## Kaynak metin:

ByLock delili yönünden, davacı hakkında düzenlenen "ByLock Tespit Tutanağı" ile "ByLock Tespit ve Değerlendirme Tutanakları"nın incelenmesinden; davacı tarafından 0532.....81 GSM numarasından, … IMEI numaralı cihazla ByLock uygulamasının yüklendiği, davacının "…" ve "…" ID numaralarıyla bu ağa dâhil olduğunun anlaşıldığı,

Davacı hakkındaki tanık beyanları yönünden, davacının örgütün içinde yer aldığına, örgüt toplantılarına katıldığına, örgüte himmet verdiğine, çocuklarını örgüte müzahir okullara gönderdiğine ve diğer hususlara yönelik ifadelerin değerlendirilmesi sonucunda, davacının FETÖ ile süregelen bir ilişki içerisinde olduğunun sonucuna varıldığı,

Hakim/Savcı adaylığı döneminde Adalet Akademisi Yıllık (Albüm) Kurulu üyeliği/sınıf başkanlığı yönünden, davacının örgütün yargıda etkin olduğu dönemde Adalet Akademisinde Yıllık Kurulu üyeliği yapmasının, FETÖ ile iltisak ve irtibatına yönelik destekleyici bir unsur olduğunun değerlendirildiği,

Diğer hususlar yönünden, ÖSYM Başkanlığı Hukuk Müşavirliğinin düzenlemiş olduğu olağandışılık analiz raporunda, 23/10/2011 tarihinde yapılan Avukatlar için Adli Yargı Hâkim ve Savcı Adaylığı Yazılı Yarışma Sınavına giren ve olağandışılık analizinde kullanılan kriterlerden bir veya ikisini sağladığı tespit edilen davacının da aralarında bulunduğu 66 adayın cevaplarının sınava giren diğer tüm adayların cevapları ile karşılaştırılması sonucunda, birçok soruda 66 adayın doğru cevabı işaretleme oranının genel ortalamanın çok üzerinde olduğu, bazı sorularda ise 66 adayın doğru cevabı işaretleme oranının genel ortalamanın oldukça altında kaldığının anlaşıldığı, bu raporun değerlendirilmesi sonucunda bu hususun da davacının FETÖ ile iltisak ve irtibatına yönelik destekleyici nitelikte bir unsur olduğu kanaatine varıldığı belirtilerek,

Dava dosyasında bulunan bilgi ve belgeler ile kararda yer verilen açıklamalar bir bütün olarak değerlendirildiğinde; davacının, FETÖ ile iltisak ve irtibatının olduğu ve bu nedenle demokratik anayasal düzene sadakat yükümlülüğünü ihlal ettiği, dava konusu kararlarla özel hayatına saygı hakkına yapılan müdahalenin AİHS ve Anayasa anlamında durumun gerektirdiği ölçüde bir tedbir niteliğinde olduğu anlaşıldığından dava konusu kararlarda hukuka aykırılık görülmediği,

Dava konusu kararlarda hukuka aykırılık görülmediğinden davacının bu kararlar nedeniyle yoksun kaldığı maddi haklarının yasal faiziyle birlikte ödenmesine karar verilmesine yönelik isteminin de reddi gerektiği gerekçesiyle, davanın reddine karar verilmiştir.

## Görevler ve alıştırmalar:
A – Karar metnine göre, ÖSYM raporunda cevapları diğer adaylarınkiyle karşılaştırılan grupta kaç aday vardı?
B – Lütfen karar metnini, son cümlesinden sonra gelecek bölümle devam ettirin.

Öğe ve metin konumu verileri
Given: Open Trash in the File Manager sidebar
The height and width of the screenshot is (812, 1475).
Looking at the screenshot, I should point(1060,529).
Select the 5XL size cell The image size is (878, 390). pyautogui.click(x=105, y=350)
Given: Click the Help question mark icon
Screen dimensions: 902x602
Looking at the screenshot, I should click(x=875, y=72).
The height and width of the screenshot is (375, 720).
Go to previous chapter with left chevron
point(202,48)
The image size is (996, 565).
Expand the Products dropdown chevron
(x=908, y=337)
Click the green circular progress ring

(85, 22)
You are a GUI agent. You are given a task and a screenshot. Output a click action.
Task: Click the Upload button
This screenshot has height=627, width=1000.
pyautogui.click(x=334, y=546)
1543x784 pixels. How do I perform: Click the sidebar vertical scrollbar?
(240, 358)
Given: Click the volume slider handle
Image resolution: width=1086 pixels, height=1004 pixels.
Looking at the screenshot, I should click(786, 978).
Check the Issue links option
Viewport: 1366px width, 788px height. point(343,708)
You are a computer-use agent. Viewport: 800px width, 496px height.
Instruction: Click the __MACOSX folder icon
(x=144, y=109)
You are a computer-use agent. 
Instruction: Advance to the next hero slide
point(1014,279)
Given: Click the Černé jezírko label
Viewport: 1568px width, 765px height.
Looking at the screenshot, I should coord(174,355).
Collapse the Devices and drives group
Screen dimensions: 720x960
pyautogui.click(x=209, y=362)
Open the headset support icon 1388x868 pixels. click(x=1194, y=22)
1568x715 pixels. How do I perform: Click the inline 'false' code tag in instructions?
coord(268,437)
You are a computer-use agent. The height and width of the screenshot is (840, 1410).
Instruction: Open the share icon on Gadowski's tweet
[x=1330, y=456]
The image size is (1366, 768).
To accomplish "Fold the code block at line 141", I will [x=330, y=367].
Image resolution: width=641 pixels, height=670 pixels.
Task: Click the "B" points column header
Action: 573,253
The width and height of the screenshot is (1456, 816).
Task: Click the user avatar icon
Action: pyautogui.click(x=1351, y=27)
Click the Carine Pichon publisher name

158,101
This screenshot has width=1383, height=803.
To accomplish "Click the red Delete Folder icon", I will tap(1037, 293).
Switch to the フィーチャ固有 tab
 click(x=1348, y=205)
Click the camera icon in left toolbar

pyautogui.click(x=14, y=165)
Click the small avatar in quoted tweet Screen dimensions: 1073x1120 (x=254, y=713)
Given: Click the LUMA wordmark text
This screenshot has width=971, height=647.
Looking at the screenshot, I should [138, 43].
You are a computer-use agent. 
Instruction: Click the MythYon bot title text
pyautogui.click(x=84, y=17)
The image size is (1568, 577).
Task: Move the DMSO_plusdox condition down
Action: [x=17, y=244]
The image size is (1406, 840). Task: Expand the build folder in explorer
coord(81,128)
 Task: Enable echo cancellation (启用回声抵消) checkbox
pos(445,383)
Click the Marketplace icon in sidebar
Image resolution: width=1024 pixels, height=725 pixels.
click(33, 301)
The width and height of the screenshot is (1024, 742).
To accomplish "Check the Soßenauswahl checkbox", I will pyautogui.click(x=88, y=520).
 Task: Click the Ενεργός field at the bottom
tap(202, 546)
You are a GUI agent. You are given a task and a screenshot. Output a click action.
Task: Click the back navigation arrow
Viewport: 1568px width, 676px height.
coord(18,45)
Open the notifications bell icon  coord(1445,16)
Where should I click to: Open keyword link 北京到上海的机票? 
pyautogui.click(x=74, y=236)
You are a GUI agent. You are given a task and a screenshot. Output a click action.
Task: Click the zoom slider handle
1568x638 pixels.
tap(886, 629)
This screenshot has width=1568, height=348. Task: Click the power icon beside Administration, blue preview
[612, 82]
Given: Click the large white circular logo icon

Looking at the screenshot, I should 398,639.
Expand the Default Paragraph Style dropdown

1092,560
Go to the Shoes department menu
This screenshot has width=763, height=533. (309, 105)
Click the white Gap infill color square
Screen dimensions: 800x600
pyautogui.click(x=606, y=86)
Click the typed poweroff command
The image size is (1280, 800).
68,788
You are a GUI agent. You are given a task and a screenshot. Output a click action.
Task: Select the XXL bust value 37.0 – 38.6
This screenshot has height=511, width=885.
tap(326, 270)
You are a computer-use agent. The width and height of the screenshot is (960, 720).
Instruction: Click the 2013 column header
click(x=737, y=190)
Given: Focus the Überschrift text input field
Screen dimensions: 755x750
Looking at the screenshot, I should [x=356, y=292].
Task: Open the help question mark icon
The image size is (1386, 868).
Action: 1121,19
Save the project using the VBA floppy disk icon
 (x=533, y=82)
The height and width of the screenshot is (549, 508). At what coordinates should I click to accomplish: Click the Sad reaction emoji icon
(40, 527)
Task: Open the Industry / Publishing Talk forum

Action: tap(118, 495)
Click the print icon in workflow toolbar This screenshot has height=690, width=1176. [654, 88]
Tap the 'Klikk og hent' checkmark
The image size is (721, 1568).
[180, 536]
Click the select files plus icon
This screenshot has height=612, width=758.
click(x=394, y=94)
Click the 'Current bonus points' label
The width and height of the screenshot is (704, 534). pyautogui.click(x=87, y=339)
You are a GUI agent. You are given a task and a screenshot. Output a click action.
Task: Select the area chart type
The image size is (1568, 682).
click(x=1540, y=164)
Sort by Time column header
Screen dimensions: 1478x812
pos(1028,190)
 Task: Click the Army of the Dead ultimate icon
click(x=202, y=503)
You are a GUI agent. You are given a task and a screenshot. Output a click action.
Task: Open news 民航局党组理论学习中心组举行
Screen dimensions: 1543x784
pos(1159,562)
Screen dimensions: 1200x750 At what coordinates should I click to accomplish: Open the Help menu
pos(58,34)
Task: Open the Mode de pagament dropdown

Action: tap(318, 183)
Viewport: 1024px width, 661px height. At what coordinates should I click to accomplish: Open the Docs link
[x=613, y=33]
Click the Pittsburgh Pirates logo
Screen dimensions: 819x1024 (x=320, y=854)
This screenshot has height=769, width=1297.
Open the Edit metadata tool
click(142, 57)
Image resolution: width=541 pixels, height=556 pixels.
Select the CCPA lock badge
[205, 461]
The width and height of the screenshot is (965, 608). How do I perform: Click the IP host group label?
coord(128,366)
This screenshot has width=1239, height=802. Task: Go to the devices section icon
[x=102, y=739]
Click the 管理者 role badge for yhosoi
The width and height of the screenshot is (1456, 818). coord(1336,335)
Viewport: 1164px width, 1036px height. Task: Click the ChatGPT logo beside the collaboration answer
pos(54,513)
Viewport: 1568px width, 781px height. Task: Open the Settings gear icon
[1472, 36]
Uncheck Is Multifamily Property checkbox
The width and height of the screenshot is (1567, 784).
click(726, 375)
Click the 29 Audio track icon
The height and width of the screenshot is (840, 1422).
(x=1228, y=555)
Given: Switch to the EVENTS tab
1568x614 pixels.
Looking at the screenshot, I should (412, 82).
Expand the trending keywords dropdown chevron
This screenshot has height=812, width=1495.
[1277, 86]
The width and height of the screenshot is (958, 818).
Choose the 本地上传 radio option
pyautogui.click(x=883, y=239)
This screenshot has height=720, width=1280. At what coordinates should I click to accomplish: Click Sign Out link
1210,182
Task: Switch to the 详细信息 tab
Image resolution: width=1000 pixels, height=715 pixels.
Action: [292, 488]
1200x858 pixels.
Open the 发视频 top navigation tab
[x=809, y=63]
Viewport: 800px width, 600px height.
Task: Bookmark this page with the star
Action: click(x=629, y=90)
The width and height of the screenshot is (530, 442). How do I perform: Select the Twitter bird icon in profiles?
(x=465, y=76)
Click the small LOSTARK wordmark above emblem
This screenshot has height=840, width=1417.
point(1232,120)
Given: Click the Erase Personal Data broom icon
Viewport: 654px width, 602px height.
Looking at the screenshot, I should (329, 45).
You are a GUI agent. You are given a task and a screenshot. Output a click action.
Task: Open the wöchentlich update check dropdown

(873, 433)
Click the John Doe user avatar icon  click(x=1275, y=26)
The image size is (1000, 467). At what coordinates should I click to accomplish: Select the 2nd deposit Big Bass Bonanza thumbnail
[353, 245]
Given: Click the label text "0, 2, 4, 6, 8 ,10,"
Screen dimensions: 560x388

## Alıştırma yanıtları:
A – 66 aday.

B –
TEMYİZ EDENİN İDDİALARI:

Davacı tarafından, tetkik hakimi düşüncesinin kendisine tebliğ edilmediği, OHAL süresince geçici nitelikte ve ölçülü tedbirler alınabileceği ancak bu sürecin sona erdiği, sadakat yükümlülüğüne aykırı davranmadığı, dava konusu işlemin gerekçesinin de bu husus olmadığı, silahların eşitliği ilkesine aykırı karar verildiği, ByLock uygulamasının internet üzerinden herkes tarafından kullanılabilen bir uygulama olduğu, terör örgütü üyeliğinin delili sayılamayacağı, bu uygulamaya ilişkin verilerin kendisine verilmediği, bu programı hiçbir zaman indirmediği ve kullanmadığı, isminin sonradan listeye eklendiği, tespit ve değerlendirme raporlarının özensiz hazırlandığı, tanık ifadelerinin özgür iradeyle verilmediği, hükme esas alınamayacağı, lehine olan ifadelerin dikkate alınmadığı, masumiyet karinesinin, kanunsuz suç ve ceza olmaz ilkesinin, özel hayata saygı hakkının; öte yandan ayrımcılık yasağının, gerekçeli karar hakkının, mülkiyet hakkının ihlal edildiği ileri sürülmektedir.

KARŞI TARAFIN SAVUNMASI:

Davalı idare tarafından, Danıştay Beşinci Dairesince verilen kararın usul ve hukuka uygun bulunduğu ve temyiz dilekçesinde öne sürülen nedenlerin, kararın bozulmasını gerektirecek nitelikte olmadığı belirtilerek temyiz isteminin reddi gerektiği savunulmaktadır.

DANIŞTAY TETKİK HÂKİMİ DÜŞÜNCESİ:

Temyiz isteminin reddi ile Daire kararının onanması gerektiği düşünülmektedir.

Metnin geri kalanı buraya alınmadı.